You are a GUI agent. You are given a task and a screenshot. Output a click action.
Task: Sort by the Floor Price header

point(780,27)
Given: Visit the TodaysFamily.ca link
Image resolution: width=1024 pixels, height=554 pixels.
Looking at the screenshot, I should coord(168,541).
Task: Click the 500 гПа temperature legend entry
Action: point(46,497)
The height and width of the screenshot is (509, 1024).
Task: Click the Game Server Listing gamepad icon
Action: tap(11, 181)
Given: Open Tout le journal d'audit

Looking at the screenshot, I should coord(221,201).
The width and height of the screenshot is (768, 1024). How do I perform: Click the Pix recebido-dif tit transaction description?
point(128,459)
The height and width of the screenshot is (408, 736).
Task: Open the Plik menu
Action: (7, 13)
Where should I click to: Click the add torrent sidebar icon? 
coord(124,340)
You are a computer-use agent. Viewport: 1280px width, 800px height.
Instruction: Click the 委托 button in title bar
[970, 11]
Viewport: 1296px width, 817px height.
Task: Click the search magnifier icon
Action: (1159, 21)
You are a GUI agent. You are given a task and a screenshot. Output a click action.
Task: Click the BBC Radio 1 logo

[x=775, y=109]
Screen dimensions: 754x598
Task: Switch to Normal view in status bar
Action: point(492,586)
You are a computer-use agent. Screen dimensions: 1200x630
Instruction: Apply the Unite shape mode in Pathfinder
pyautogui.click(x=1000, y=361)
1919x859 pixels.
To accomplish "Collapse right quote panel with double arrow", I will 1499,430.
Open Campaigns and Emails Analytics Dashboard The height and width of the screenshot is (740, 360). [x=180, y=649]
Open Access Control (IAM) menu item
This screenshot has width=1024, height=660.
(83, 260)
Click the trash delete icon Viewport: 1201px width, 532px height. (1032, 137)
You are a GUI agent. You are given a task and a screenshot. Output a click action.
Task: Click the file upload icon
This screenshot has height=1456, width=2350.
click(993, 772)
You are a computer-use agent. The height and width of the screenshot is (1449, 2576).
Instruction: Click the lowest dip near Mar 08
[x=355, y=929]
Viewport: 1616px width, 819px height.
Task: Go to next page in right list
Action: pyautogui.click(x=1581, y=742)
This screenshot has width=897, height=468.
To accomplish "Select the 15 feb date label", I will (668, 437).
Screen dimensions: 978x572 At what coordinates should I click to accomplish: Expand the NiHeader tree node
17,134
• • • • •
- **Work instructions**
Would you please repeat exactly the lines above, starting at the line with "Task: Click the BBC Radio 1 logo" and stopping at the line with "This screenshot has width=897, height=468.", both included?

- **Exercise solution**
Task: Click the BBC Radio 1 logo

[x=775, y=109]
Screen dimensions: 754x598
Task: Switch to Normal view in status bar
Action: point(492,586)
You are a computer-use agent. Screen dimensions: 1200x630
Instruction: Apply the Unite shape mode in Pathfinder
pyautogui.click(x=1000, y=361)
1919x859 pixels.
To accomplish "Collapse right quote panel with double arrow", I will 1499,430.
Open Campaigns and Emails Analytics Dashboard The height and width of the screenshot is (740, 360). [x=180, y=649]
Open Access Control (IAM) menu item
This screenshot has width=1024, height=660.
(83, 260)
Click the trash delete icon Viewport: 1201px width, 532px height. (1032, 137)
You are a GUI agent. You are given a task and a screenshot. Output a click action.
Task: Click the file upload icon
This screenshot has height=1456, width=2350.
click(993, 772)
You are a computer-use agent. The height and width of the screenshot is (1449, 2576).
Instruction: Click the lowest dip near Mar 08
[x=355, y=929]
Viewport: 1616px width, 819px height.
Task: Go to next page in right list
Action: pyautogui.click(x=1581, y=742)
This screenshot has width=897, height=468.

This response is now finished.